Une victoire de bout en bout à Dundonald Links
Jenny Shin est de retour au sommet. La golfeuse sud-coréenne de 33 ans a remporté dimanche le Women's British Open 2026 — joué cette année sous la bannière de l'ISPS HANDA Women's Scottish Open à Dundonald Links — en dominant le tournoi de la première à la dernière journée. Un wire-to-wire comme on en voit rarement, qui signe son retour au premier plan dix ans après son précédent succès sur le circuit LPGA.
Le score final parle de lui-même : -9, soit 279 coups, suffisant pour s'imposer avec deux coups d'avance sur sa compatriote sud-coréenne A Lim Kim. Une victoire nette, maîtrisée, qui ne souffre d'aucune ambiguïté sur la meilleure joueuse de la semaine en Écosse.
Dix ans, c'est long — les chiffres ne mentent pas
Pour bien mesurer l'ampleur de l'événement, il faut se rappeler que Jenny Shin avait rejoint le LPGA Tour en 2011. Sa première victoire sur le circuit américain remonte donc à plus d'une décennie.

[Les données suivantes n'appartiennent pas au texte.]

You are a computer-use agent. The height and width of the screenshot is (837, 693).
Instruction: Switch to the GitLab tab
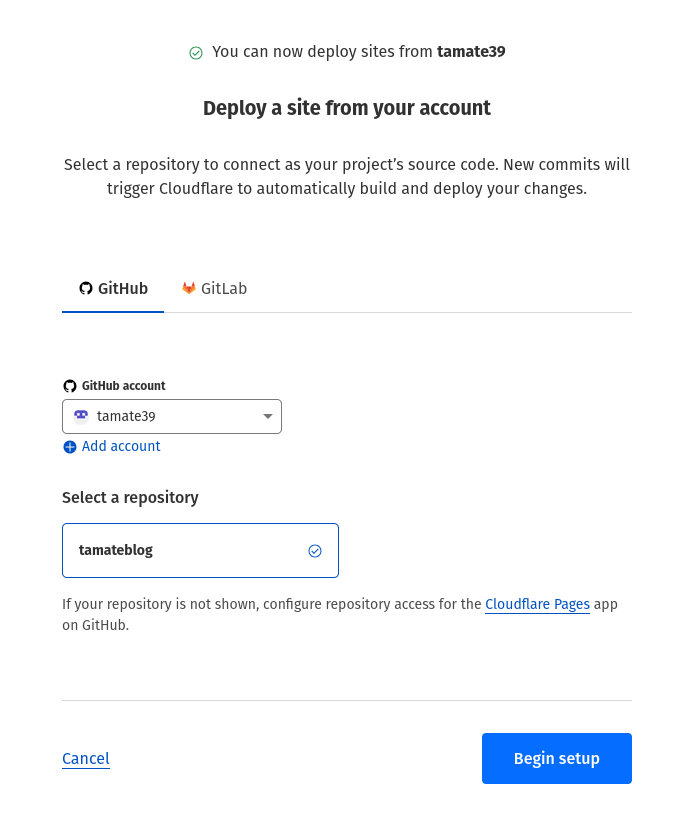point(214,289)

Dans l'intervalle, les saisons se sont succédé sans que la joueuse née le 7 octobre 1992 ne parvienne à franchir la ligne en tête.
Au total, son palmarès professionnel s'établit désormais à 3 victoires : 2 sur le LPGA Tour, 1 sur le Ladies European Tour, sans oublier un titre sur l'Epson Tour. Des chiffres qui témoignent d'une joueuse capable de briller sur différents circuits, mais qui avait visiblement besoin de retrouver la clé de cette capacité à conclure. Et ses gains en carrière, qui dépassent les 8,3 millions de dollars, confirment qu'elle a toujours figuré parmi les joueuses de référence du circuit féminin, même dans les périodes creuses.

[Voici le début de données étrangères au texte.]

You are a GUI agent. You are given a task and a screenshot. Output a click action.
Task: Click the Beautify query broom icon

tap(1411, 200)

Le COVID, tournant inattendu d'une carrière
Ce qui rend cette victoire encore plus singulière, c'est le récit que Jenny Shin elle-même en fait. Selon les éléments rapportés par les sources américaines, la pandémie de COVID a constitué un véritable turning point dans sa vie et dans son approche du golf. Une période qui, pour beaucoup de joueurs, a rimé avec incertitude et frustration, aurait paradoxalement permis à Shin de retravailler en profondeur son rapport au jeu.
Cette transformation mentale et technique, entamée dans les années 2020, semble avoir porté ses fruits avec un décalage dans le temps — ce qui n'est finalement pas si rare dans l'univers du golf professionnel, où les ajustements de swing ou de mentalité peuvent mettre plusieurs saisons à se cristalliser en résultats concrets. Dimanche à Dundonald Links, tout s'est aligné.
Un Major, une scène, une histoire
Rappelons le contexte de la compétition : le prochain AIG Women's Open en tant que Major officiel est programmé du 30 juillet au 2 août 2026 à Royal Lytham & St Annes, en Angleterre. L'édition remportée par Shin se distingue donc dans le calendrier du golf féminin international, sur un parcours côtier écossais exigeant.
Pour donner une mesure historique : au palmarès de l'Open britannique féminin, seules des joueuses comme Karrie Webb et Sherri Steinhauer ont réussi à s'imposer à trois reprises dans l'épreuve. La dernière victoire à Royal Lytham remontait à 2018 avec l'Anglaise Georgia Hall. Autant dire que chaque édition de ce tournoi s'inscrit dans une histoire dense et exigeante.
Ce que cette victoire change pour la suite
Sur le plan sportif, cette victoire relance Jenny Shin dans la hiérarchie mondiale féminine et lui offre une visibilité maximale à quelques jours des grandes échéances de fin de saison. Pour la Corée du Sud, qui domine depuis des années le golf féminin mondial, il s'agit d'un succès supplémentaire qui confirme la profondeur du vivier coréen — avec deux joueuses du même pays dans les deux premières places du classement final.
À 33 ans, Shin démontre surtout qu'une longue disette n'est pas synonyme de fin de carrière au plus haut niveau. Dix ans d'attente, une transformation intérieure, et une semaine parfaite en Écosse : parfois, la patience finit par payer au centuple.